**Brano di lettura**
Ernesto volava al di là della terra, oltre il mare, attraverso spazi siderali, verso luoghi incantati, fatati. Volava leggero come gabbiano d’inverno, novello Icaro innocente, stupefacente. Volava e rideva, rideva muovendo ritmicamente la sua mano infantil-militaresca di angelo vendicatore (penso a Carmelo Bene vestito col costume dell’angelo con in mano la grande spada ondulata), che di tanto in tanto ritornava nel ventre della terra che gli aveva dato i natali e lì trasfigurarsi, gonfiarsi e allungarsi come gigante celeste, per poi divenire gabbianella leggera e sicura e attraversare i cieli tersi e rossi di una Gallipoli ribelle e austera, di una città tanto amata eppure negata, per tuffarsi infine in un oceano di profumo di donna e lì perdersi o confondersi tra le pieghe di Sabellina, sua amica tarantata d’infanzia.
Ernesto partì da Gallipoli dicendo che sarebbe tornato dopo qualche tempo. Per questo rimasi in attesa degli eventi.

Dopo qualche tempo, Ernesto Barba si fece nuovamente “sentire” direttamente da Taipei, attraverso uno stranissimo libro (verde dorato) di poesie, Sistole & diastole, stampate su carta di riso e rilegato con un solido filo di seta rossa, il tutto confezionato dalle mani di Miss Scarlett Chang (Edizioni Siddharta). Era il 1973 ed Ernesto aveva già cominciato a caratterizzarsi come Mashallah, cioè – grazie ad uno pseudonimo tipicamente salentino – come «Francesco Marra / sempre senza una lira / sempre innamorato / colla capo piena di vento / sempre stonato. / Quando morirà seppellitelo / con “il libro dei sogni” / e la coppola in capo».

Confesso che quella volta Ernesto mi stordì, mi ammaliò. E fu soprattutto la sua poesia che mi trascinò sulle mura medievali di Gallipoli. Anche quella fu un’altra straordinaria notte di un inverno di un anno le cui cifre non ricordo più. Comunque un anno lontano nel tempo.

**Dati registrati**
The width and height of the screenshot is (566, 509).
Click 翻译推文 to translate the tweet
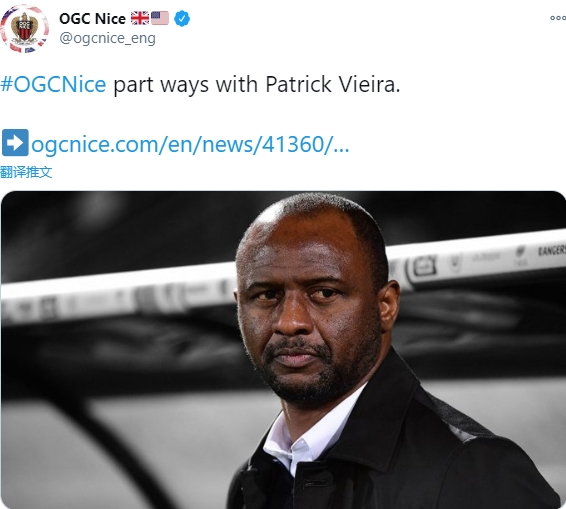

**Completa quanto segue**
1. Nel brano su Ernesto Barba, con che cosa era rilegato il libro di poesie Sistole & diastole?
2. Ripeti la parte del brano su Ernesto Barba che va da «Ernesto volava al» fino a «amica tarantata d’infanzia.».

**Risposte numerate**
1. Con un solido filo di seta rossa.

2.
Ernesto volava al di là della terra, oltre il mare, attraverso spazi siderali, verso luoghi incantati, fatati. Volava leggero come gabbiano d’inverno, novello Icaro innocente, stupefacente. Volava e rideva, rideva muovendo ritmicamente la sua mano infantil-militaresca di angelo vendicatore (penso a Carmelo Bene vestito col costume dell’angelo con in mano la grande spada ondulata), che di tanto in tanto ritornava nel ventre della terra che gli aveva dato i natali e lì trasfigurarsi, gonfiarsi e allungarsi come gigante celeste, per poi divenire gabbianella leggera e sicura e attraversare i cieli tersi e rossi di una Gallipoli ribelle e austera, di una città tanto amata eppure negata, per tuffarsi infine in un oceano di profumo di donna e lì perdersi o confondersi tra le pieghe di Sabellina, sua amica tarantata d’infanzia.